10) I can’t use the excuse “because it’s magic” unless it’s at least nominally consistent with physics.

9) My brownies evolved from toadstools. But their role in the story is very small, because I can’t stop picturing the brownies from Willow, and would inevitably plagiarize their awesomeness.

8) My dragons, like some whiptail lizards, are parthenogenetic.

7) They have a symbiotic relationship with dwarves.

6) My rocs, like some real bird species, have a matriarchal, polyandrynous social structure.

5) My villain’s power is partly the result of hybrid vigor.

4) I realized that if my fantasy races were going to be effectively immortal, and yet reproduce, creative solutions to the problem of carrying capacity were going to be required.

3) My salamanders are chemosynthetic, and their colour is determined by the species of thermophiles that share their hotsprings. (Hello Taq!
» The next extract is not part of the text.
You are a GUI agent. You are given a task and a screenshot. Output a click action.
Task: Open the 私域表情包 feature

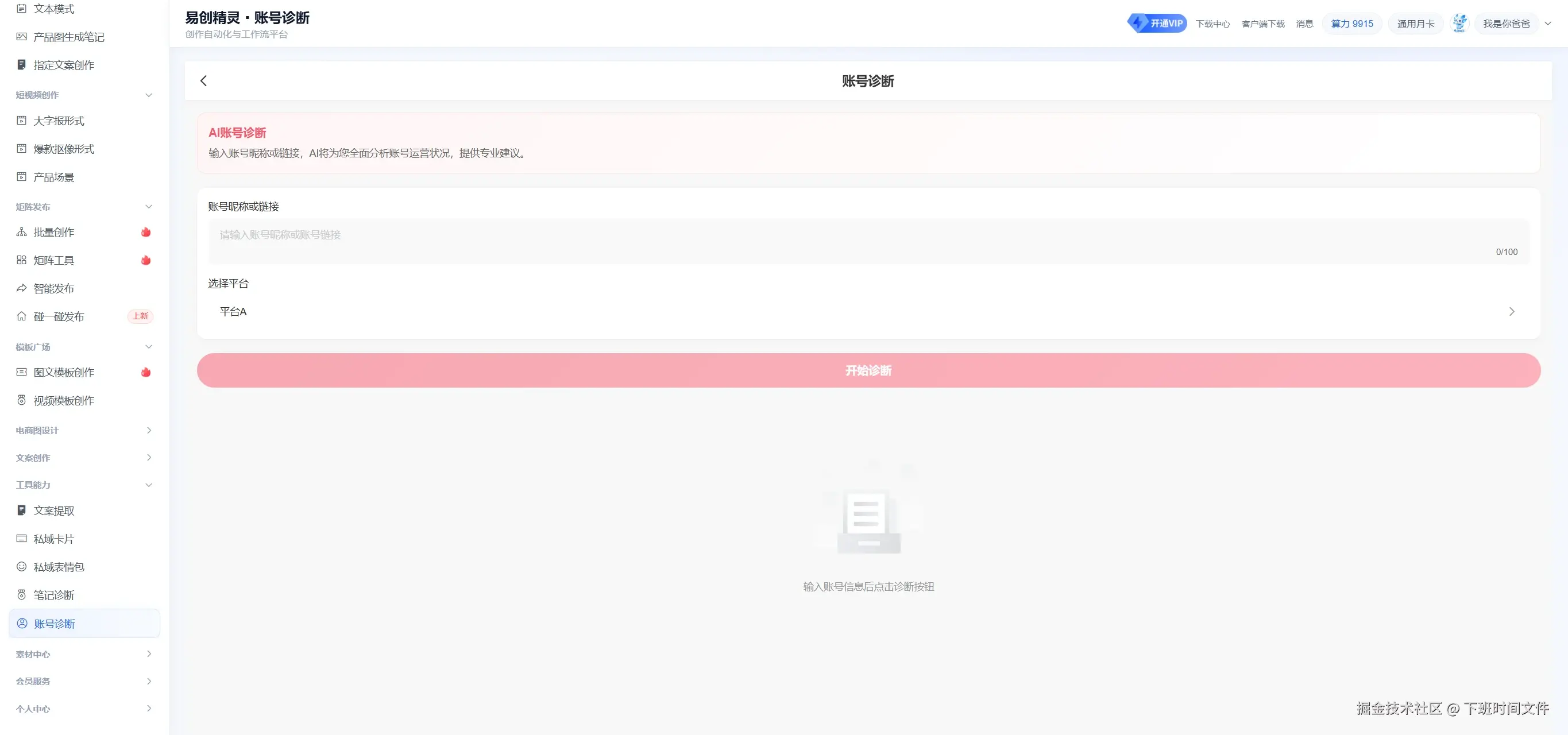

I don’t miss you!)

2) When my naiads (a water-based equivalent to dryads) need to reproduce, the oldest of the females changes sex. Much like frogs. Or Jurassic Park dinosaurs, for that matter.

1) The use of ecology and genetics in fantasy world-building caused me to giggle uncontrollably on more than one occasion.

The thing about fantasy is that it requires the reader to suspend an awful lot of disbelief. The best way to make sure your reader is going along with you is not to strain that suspension any more than necessary. The world must be consistent. The rules must make sense. If they don’t, the writer hasn’t done her job.

Fortunately, creating worlds (though very time consuming), isn’t as hard as it sounds. After all, the real world contains more than enough that’s fantastic to inspire me for years. Dad always knew I’d end up using my PhD for something!

What fantasy worlds had you scratching your head and giving up on the story? Which fantasy worlds seemed realer to you than the one outside your door? What makes that difference for you? This is equal opportunity commenting, so feel free to share examples from books, movies, TV, or anything else you can think of!